RUN curl -fsSL https://bun.sh/install | bash
 
RUN wget https://apt.llvm.org/llvm.sh -O llvm.sh
RUN bash llvm.sh 16 all

If you want to use this, you can just run it mounting the directory with the Bun source code, and use it as normal with bun run build.

Hopefully this won’t desync too soon with the correct building steps and dependencies, but in case this doesn’t work, you can always check the contributing page for the updated instructions.

Now, what I wanted to do was to write a simple main.zig file, using the URL parser, and use it to test and manually fuzz it.
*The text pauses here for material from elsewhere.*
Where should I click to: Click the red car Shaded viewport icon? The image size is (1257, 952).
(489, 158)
The very first issue with this plan, is that I had no idea on what I needed to import, nor how to properly build my custom code.
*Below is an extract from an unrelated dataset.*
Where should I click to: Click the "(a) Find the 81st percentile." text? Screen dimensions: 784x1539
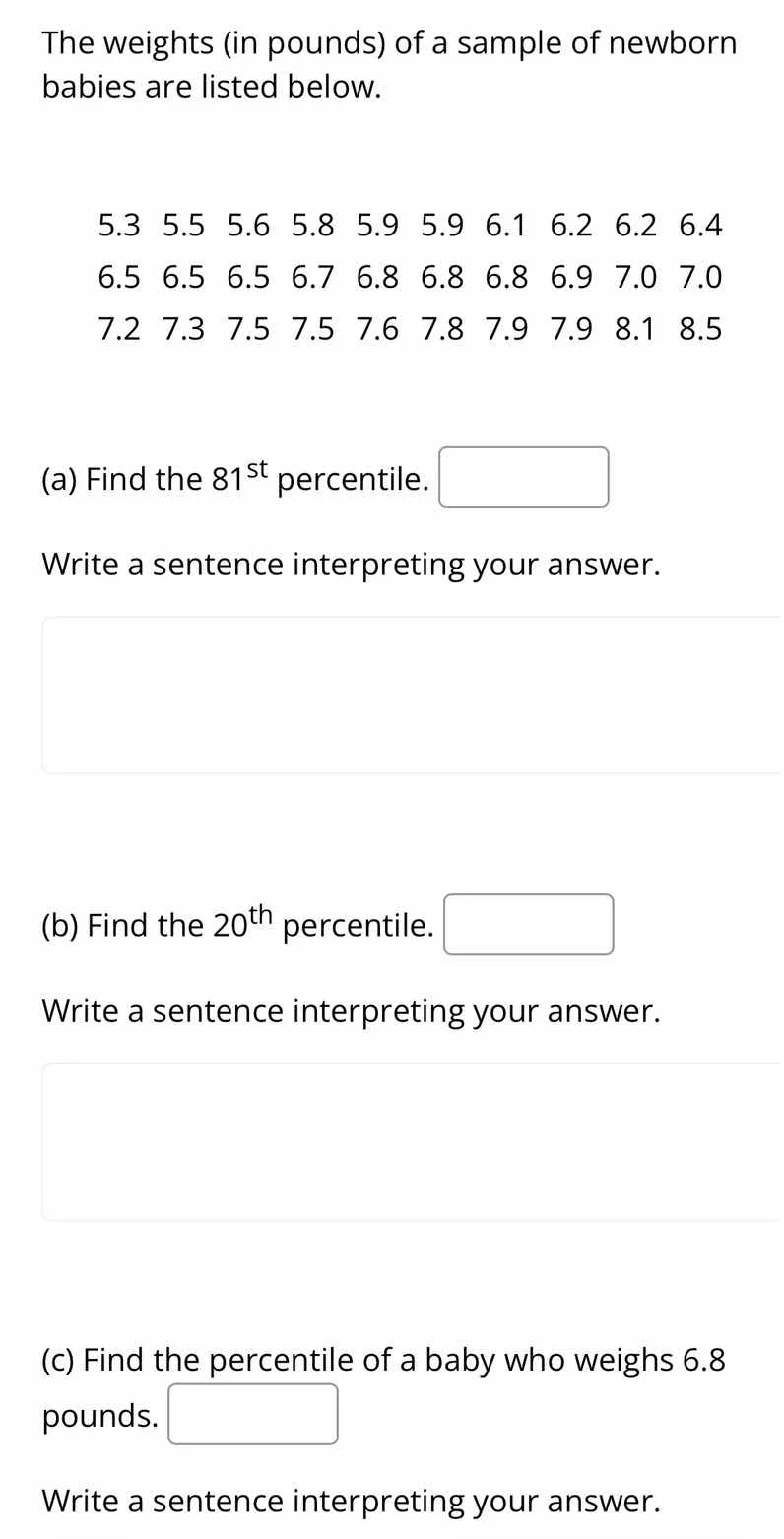234,479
So, the next idea was to take the already existing main.zig file, replace the main() function, and run bun run build, hoping that in that way I would have had everything I needed.

The issue is that Zig is a very annoying and, just like Go, it won’t let you have unused variables, switch cases must handle every possible value, etc… It’s far from easy when some of these unused variables are allocators, too, passed through a lot of functions, and you don’t know anything about them.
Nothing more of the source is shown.